| YOUR OBJECTIVE |
Copy the material below line for line without any changes, and leave out the pictures.

Data entries:
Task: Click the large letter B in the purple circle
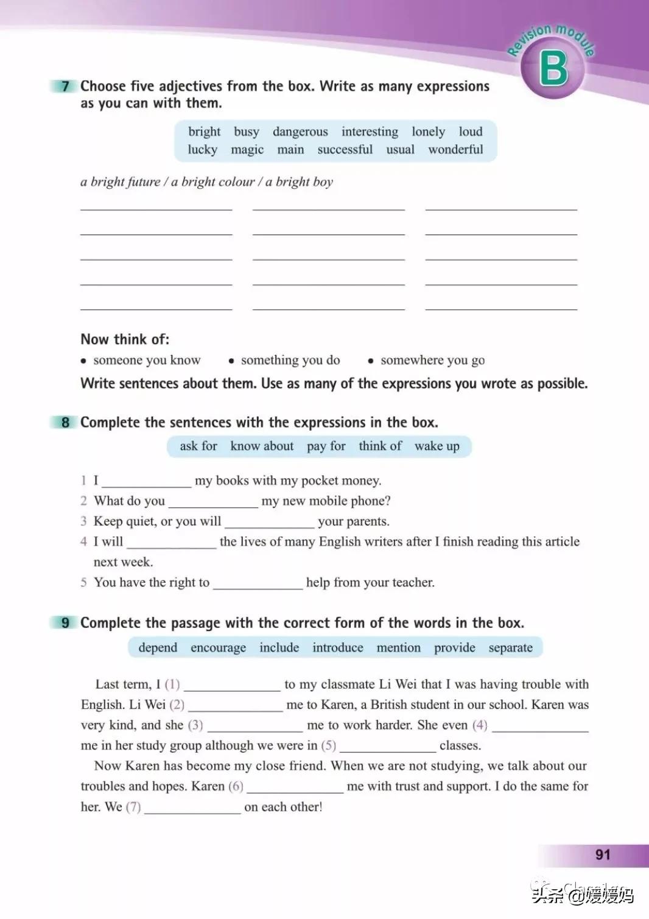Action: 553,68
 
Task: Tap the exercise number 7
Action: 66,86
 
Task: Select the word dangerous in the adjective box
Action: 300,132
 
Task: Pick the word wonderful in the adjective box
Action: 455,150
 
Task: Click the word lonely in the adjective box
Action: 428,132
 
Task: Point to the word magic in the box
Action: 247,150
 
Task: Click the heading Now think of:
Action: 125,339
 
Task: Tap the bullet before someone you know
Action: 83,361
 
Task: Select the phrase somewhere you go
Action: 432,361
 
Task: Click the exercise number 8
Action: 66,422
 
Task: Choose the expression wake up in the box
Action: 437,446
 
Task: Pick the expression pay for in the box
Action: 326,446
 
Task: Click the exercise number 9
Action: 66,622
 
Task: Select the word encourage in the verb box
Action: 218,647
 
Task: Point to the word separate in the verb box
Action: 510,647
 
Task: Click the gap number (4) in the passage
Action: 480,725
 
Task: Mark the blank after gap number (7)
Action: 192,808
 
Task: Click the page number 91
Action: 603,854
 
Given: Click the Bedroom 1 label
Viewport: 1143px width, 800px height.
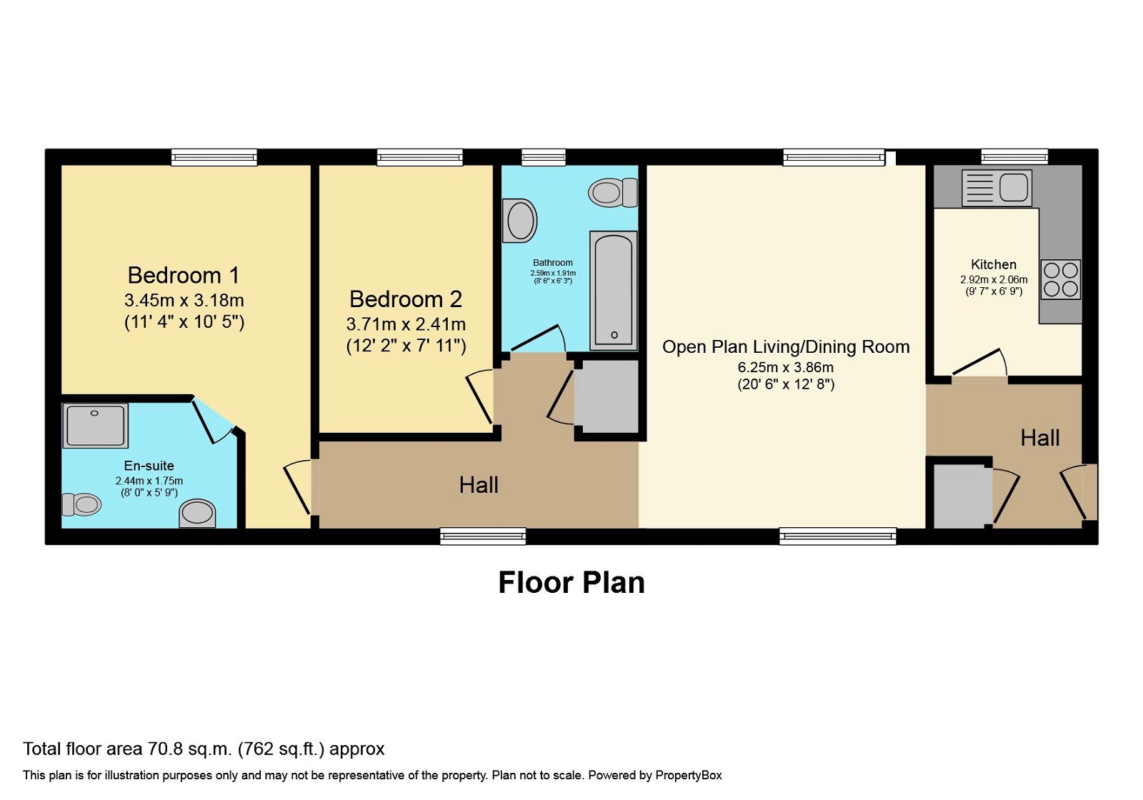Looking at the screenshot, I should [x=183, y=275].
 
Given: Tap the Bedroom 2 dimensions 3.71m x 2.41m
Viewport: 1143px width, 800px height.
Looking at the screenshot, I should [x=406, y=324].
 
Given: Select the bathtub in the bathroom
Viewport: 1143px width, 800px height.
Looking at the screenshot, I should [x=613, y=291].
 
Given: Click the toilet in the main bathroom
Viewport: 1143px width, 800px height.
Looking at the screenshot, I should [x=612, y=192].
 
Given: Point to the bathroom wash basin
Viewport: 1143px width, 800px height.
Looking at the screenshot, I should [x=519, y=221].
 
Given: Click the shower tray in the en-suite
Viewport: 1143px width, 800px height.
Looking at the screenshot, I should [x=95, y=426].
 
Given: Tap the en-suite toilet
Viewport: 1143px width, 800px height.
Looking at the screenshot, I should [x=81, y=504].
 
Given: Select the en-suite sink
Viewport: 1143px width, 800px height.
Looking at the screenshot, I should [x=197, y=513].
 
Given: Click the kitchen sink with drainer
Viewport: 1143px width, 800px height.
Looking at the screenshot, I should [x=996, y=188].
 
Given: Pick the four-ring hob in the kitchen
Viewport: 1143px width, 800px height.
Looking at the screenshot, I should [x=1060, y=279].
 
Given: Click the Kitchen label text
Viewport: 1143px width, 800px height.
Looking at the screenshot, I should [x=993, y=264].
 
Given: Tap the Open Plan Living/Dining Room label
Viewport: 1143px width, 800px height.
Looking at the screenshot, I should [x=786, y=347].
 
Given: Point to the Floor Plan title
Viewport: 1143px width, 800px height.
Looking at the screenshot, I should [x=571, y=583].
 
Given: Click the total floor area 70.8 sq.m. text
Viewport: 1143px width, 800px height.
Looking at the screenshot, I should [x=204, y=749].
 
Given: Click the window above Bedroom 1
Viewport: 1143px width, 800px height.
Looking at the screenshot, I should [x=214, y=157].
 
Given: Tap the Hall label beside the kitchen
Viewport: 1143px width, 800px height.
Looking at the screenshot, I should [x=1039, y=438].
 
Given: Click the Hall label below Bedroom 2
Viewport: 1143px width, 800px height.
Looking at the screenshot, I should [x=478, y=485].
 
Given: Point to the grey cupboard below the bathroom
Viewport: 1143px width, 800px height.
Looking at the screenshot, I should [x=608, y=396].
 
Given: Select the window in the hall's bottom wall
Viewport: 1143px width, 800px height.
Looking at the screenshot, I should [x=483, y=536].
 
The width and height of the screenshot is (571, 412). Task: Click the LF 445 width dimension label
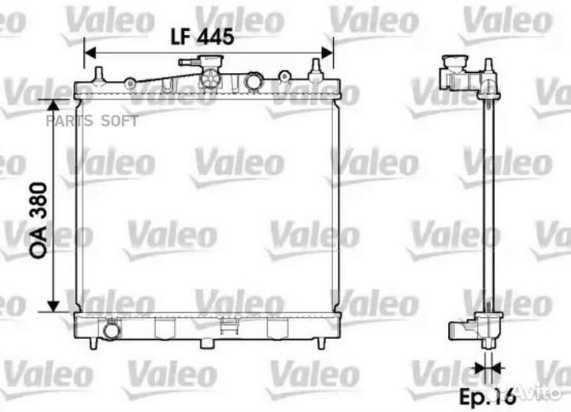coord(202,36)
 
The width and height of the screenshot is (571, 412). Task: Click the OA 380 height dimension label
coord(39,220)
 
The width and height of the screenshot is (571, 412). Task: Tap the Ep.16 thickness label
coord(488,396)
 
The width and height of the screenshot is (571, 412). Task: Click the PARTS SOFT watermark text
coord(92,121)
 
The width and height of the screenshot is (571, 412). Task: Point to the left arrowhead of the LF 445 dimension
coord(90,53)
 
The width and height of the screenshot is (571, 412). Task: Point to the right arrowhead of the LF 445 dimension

| RESPONSE |
Task: Click the large letter B in the purple circle
Action: 553,68
 
Task: Tap the exercise number 7
Action: 66,86
 
Task: Select the word dangerous in the adjective box
Action: 300,132
 
Task: Pick the word wonderful in the adjective box
Action: 455,150
 
Task: Click the word lonely in the adjective box
Action: 428,132
 
Task: Point to the word magic in the box
Action: 247,150
 
Task: Click the heading Now think of:
Action: 125,339
 
Task: Tap the bullet before someone you know
Action: 83,361
 
Task: Select the phrase somewhere you go
Action: 432,361
 
Task: Click the exercise number 8
Action: 66,422
 
Task: Choose the expression wake up in the box
Action: 437,446
 
Task: Pick the expression pay for in the box
Action: 326,446
 
Task: Click the exercise number 9
Action: 66,622
 
Task: Select the word encourage in the verb box
Action: 218,647
 
Task: Point to the word separate in the verb box
Action: 510,647
 
Task: Click the gap number (4) in the passage
Action: 480,725
 
Task: Mark the blank after gap number (7)
Action: 192,808
 
Task: Click the page number 91
Action: 603,854
 
Given: Click the Bedroom 1 label
Viewport: 1143px width, 800px height.
Looking at the screenshot, I should [x=183, y=275].
 
Given: Tap the Bedroom 2 dimensions 3.71m x 2.41m
Viewport: 1143px width, 800px height.
Looking at the screenshot, I should [x=406, y=324].
 
Given: Select the bathtub in the bathroom
Viewport: 1143px width, 800px height.
Looking at the screenshot, I should [x=613, y=291].
 
Given: Click the toilet in the main bathroom
Viewport: 1143px width, 800px height.
Looking at the screenshot, I should [x=612, y=192].
 
Given: Point to the bathroom wash basin
Viewport: 1143px width, 800px height.
Looking at the screenshot, I should [x=519, y=221].
 
Given: Click the shower tray in the en-suite
Viewport: 1143px width, 800px height.
Looking at the screenshot, I should [x=95, y=426].
 
Given: Tap the en-suite toilet
Viewport: 1143px width, 800px height.
Looking at the screenshot, I should [x=81, y=504].
 
Given: Select the en-suite sink
Viewport: 1143px width, 800px height.
Looking at the screenshot, I should [x=197, y=513].
 
Given: Click the kitchen sink with drainer
Viewport: 1143px width, 800px height.
Looking at the screenshot, I should [x=996, y=188].
 
Given: Pick the four-ring hob in the kitchen
Viewport: 1143px width, 800px height.
Looking at the screenshot, I should [x=1060, y=279].
 
Given: Click the Kitchen label text
Viewport: 1143px width, 800px height.
Looking at the screenshot, I should [x=993, y=264].
 
Given: Tap the Open Plan Living/Dining Room label
Viewport: 1143px width, 800px height.
Looking at the screenshot, I should [x=786, y=347].
 
Given: Point to the Floor Plan title
Viewport: 1143px width, 800px height.
Looking at the screenshot, I should [x=571, y=583].
 
Given: Click the total floor area 70.8 sq.m. text
Viewport: 1143px width, 800px height.
Looking at the screenshot, I should [x=204, y=749].
 
Given: Click the window above Bedroom 1
Viewport: 1143px width, 800px height.
Looking at the screenshot, I should [x=214, y=157].
 
Given: Tap the Hall label beside the kitchen
Viewport: 1143px width, 800px height.
Looking at the screenshot, I should [x=1039, y=438].
 
Given: Click the Hall label below Bedroom 2
Viewport: 1143px width, 800px height.
Looking at the screenshot, I should [x=478, y=485].
 
Given: Point to the grey cupboard below the bathroom
Viewport: 1143px width, 800px height.
Looking at the screenshot, I should [x=608, y=396].
 
Given: Select the window in the hall's bottom wall
Viewport: 1143px width, 800px height.
Looking at the screenshot, I should [x=483, y=536].
 
The width and height of the screenshot is (571, 412). Task: Click the LF 445 width dimension label
coord(202,36)
 
The width and height of the screenshot is (571, 412). Task: Click the OA 380 height dimension label
coord(39,220)
 
The width and height of the screenshot is (571, 412). Task: Tap the Ep.16 thickness label
coord(488,396)
 
The width and height of the screenshot is (571, 412). Task: Click the PARTS SOFT watermark text
coord(92,121)
 
The width and height of the screenshot is (571, 412). Task: Point to the left arrowhead of the LF 445 dimension
coord(90,53)
 
The width and height of the screenshot is (571, 412). Task: Point to the right arrowhead of the LF 445 dimension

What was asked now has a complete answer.